Diversification Opportunities for Live Ventures and Himalaya Shipping

0.73
  Correlation Coefficient

Poor diversification

The 3 months correlation between Live and Himalaya is 0.73. Overlapping area represents the amount of risk that can be diversified away by holding Live Ventures and Himalaya Shipping in the same portfolio, assuming nothing else is changed. The correlation between historical prices or returns on Himalaya Shipping and Live Ventures is a relative statistical measure of the degree to which these equity instruments tend to move together. The correlation coefficient measures the extent to which returns on Live Ventures are associated (or correlated) with Himalaya Shipping. Values of the correlation coefficient range from -1 to +1, where. The correlation of zero (0) is possible when the price movement of Himalaya Shipping has no effect on the direction of Live Ventures i.e., Live Ventures and Himalaya Shipping go up and down completely randomly.

Pair Corralation between Live Ventures and Himalaya Shipping

Given the investment horizon of 90 days Live Ventures is expected to under-perform the Himalaya Shipping. In addition to that, Live Ventures is 1.36 times more volatile than Himalaya Shipping. It trades about -0.19 of its total potential returns per unit of risk. Himalaya Shipping is currently generating about -0.17 per unit of volatility. If you would invest  723.00  in Himalaya Shipping on September 12, 2024 and sell it today you would lose (208.00) from holding Himalaya Shipping or give up 28.77% of portfolio value over 90 days.
Time Period3 Months [change]
DirectionMoves Together 
StrengthSignificant
Accuracy100.0%
ValuesDaily Returns

Live Ventures  vs.  Himalaya Shipping

 Performance 
       Timeline  
Live Ventures 

Risk-Adjusted Performance

0 of 100

 
Weak
 
Strong
Very Weak
Over the last 90 days Live Ventures has generated negative risk-adjusted returns adding no value to investors with long positions. In spite of uncertain performance in the last few months, the Stock's basic indicators remain rather sound which may send shares a bit higher in January 2025. The latest tumult may also be a sign of longer-term up-swing for the firm shareholders.
Himalaya Shipping 

Risk-Adjusted Performance

0 of 100

 
Weak
 
Strong
Very Weak
Over the last 90 days Himalaya Shipping has generated negative risk-adjusted returns adding no value to investors with long positions. Even with weak performance in the last few months, the Stock's technical indicators remain relatively invariable which may send shares a bit higher in January 2025. The latest agitation may also be a sign of long-running up-swing for the enterprise retail investors.
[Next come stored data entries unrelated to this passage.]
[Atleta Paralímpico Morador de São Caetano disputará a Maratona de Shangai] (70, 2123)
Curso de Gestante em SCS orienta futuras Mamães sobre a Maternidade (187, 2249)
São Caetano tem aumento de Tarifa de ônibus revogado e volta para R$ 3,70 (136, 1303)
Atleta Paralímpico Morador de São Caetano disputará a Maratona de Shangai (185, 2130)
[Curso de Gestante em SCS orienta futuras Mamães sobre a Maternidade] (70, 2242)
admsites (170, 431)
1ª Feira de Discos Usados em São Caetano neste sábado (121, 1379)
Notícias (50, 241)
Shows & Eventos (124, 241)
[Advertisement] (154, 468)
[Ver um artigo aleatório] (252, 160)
Live Ventures and Himalaya Shipping Volatility Contrast

   Predicted Return Density   
       Returns  

Pair Trading with Live Ventures and Himalaya Shipping

The main advantage of trading using opposite Live Ventures and Himalaya Shipping positions is that it hedges away some unsystematic risk. Because of two separate transactions, even if Live Ventures position performs unexpectedly, Himalaya Shipping can make up some of the losses. Pair trading also minimizes risk from directional movements in the market. For example, if an entire industry or sector drops because of unexpected headlines, the short position in Himalaya Shipping will offset losses from the drop in Himalaya Shipping's long position.
The idea behind Live Ventures and Himalaya Shipping pairs trading is to make the combined position market-neutral, meaning the overall market's direction will not affect its win or loss (or potential downside or upside). This can be achieved by designing a pairs trade with two highly correlated stocks or equities that operate in a similar space or sector, making it possible to obtain profits through simple and relatively low-risk investment.
Check out your portfolio center.
Note that this page's information should be used as a complementary analysis to find the right mix of equity instruments to add to your existing portfolios or create a brand new portfolio. You can also try the Positions Ratings module to determine portfolio positions ratings based on digital equity recommendations. Macroaxis instant position ratings are based on combination of fundamental analysis and risk-adjusted market performance.